I make the stuffed squash recipe that usually doesn’t get pulled out until Thanksgiving. It’s in the old “Joy of Cooking” book we received as a wedding gift from an aunt back in Ohio 24 years ago. The page with the recipe is so stiff with ancient bits of dried stuffing that I don’t even need a marker to find it. OK, it’s a little gross, but danged convenient. 

However, pretty soon the vegetable crisper is full to brimming, and there’re piles of produce on the counters. Squash and beans are rolling off onto the floor. The dogs are sniffing the alien objects, trying to figure out whether they are something worth fighting over. Beans maybe, squash … naw. The truth is there are just not enough beef roasts falling off that counter to suit them. 

Faced with such garden bounty, we of course pawn some stuff off on Grandma and Grandpa – never mind that they have their own garden. There are such things as family obligations. 

We take some Swiss chard and beans over to the neighbors. I helpfully suggest that my husband pay his employees (In part! Just in part!) with produce for the next few months. Hey, it will save them some trips to the grocery. 

He does end up taking great bag-fuls to work, and I think the folks there are glad to have them … or they’re just too polite to tell the boss otherwise. 
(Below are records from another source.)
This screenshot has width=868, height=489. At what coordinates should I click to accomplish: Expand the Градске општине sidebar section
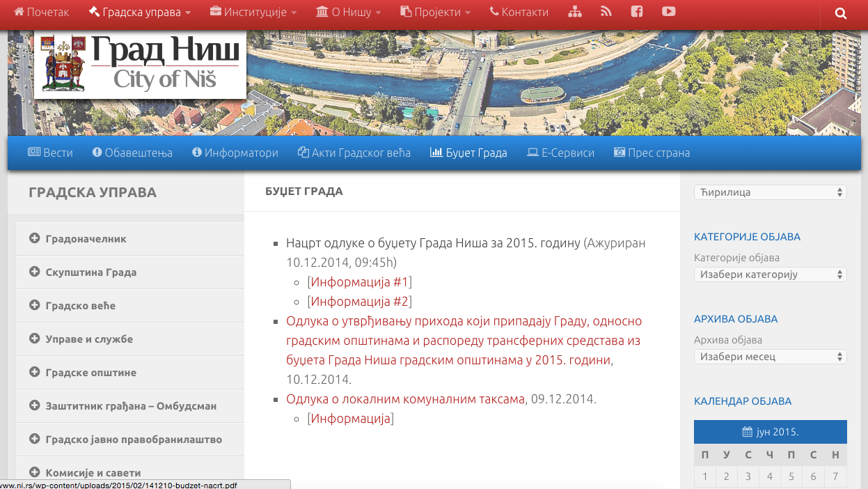(x=93, y=372)
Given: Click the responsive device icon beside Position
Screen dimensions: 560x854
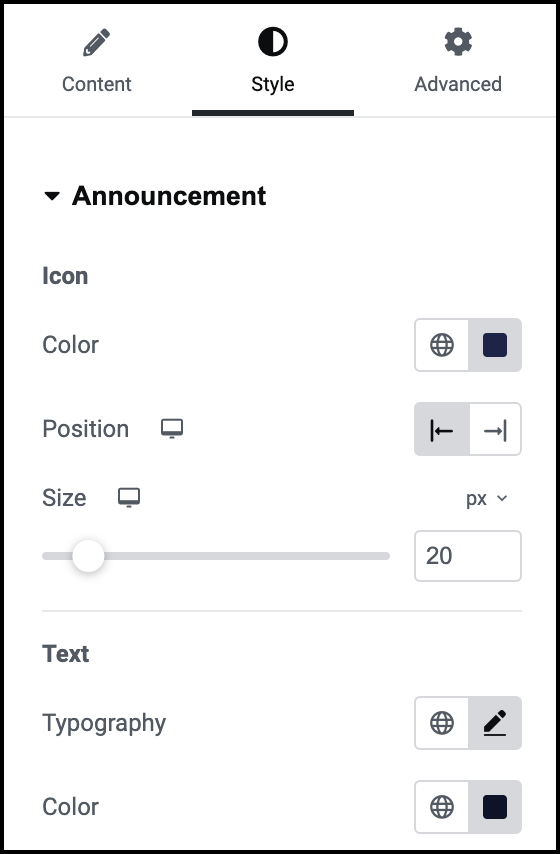Looking at the screenshot, I should coord(172,429).
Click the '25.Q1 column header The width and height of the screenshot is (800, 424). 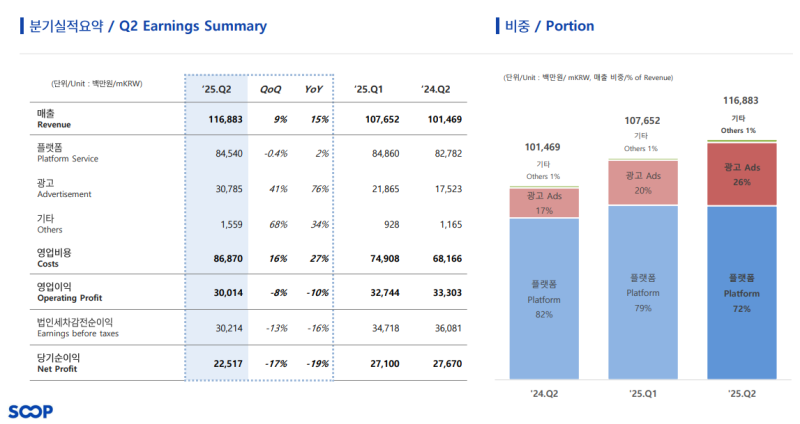click(370, 90)
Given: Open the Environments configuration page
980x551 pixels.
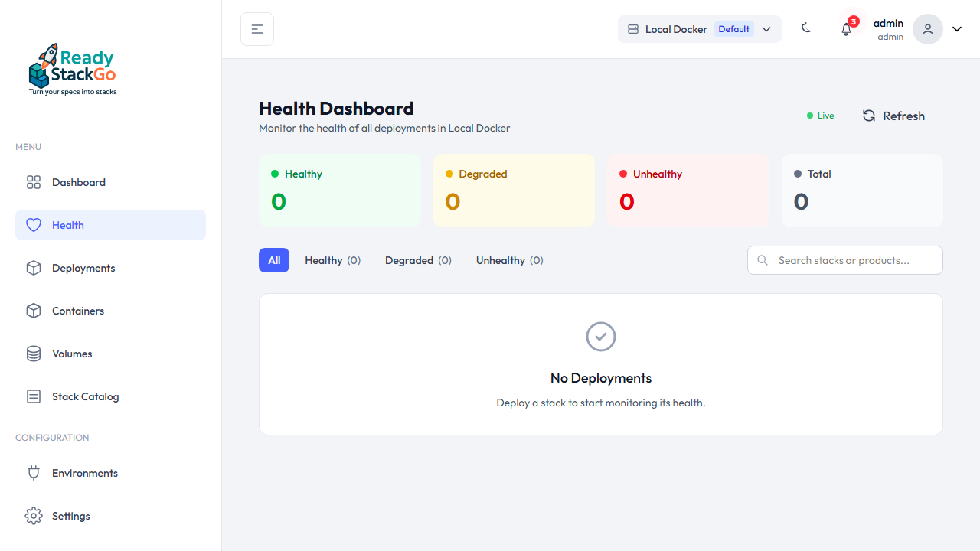Looking at the screenshot, I should [x=84, y=473].
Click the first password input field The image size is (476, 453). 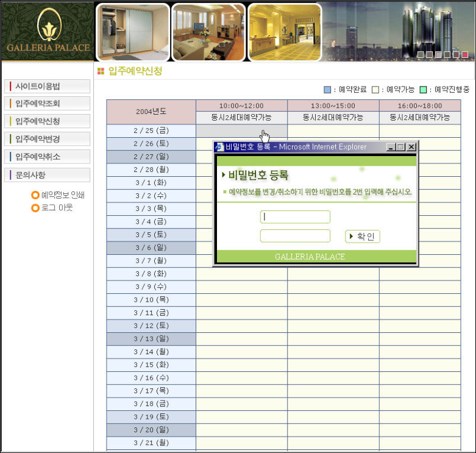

I remember reading somewhere that another over-achieving gardener in our area was known to leave piles of squash and cucumbers on the seats of unlocked cars in town. Ha! That’s the kind of initiative you just have to admire … even if it’s probably illegal. 

I ask my husband, gently, why in heck (or a word much like that) we need so much produce. He responds, very reasonably, that he never knows how many plants the deer or the rabbits or the weather will claim. He has to overdo it, just to make sure there’s enough. 

Of course, this year he added a little bit of extra insurance with the installation of a tough but lightweight fence around the garden’s perimeter. This put the odds decidedly in his favor.  

And so, our cup overfloweth. And it really is grand. I just need a few more squash and bean recipes.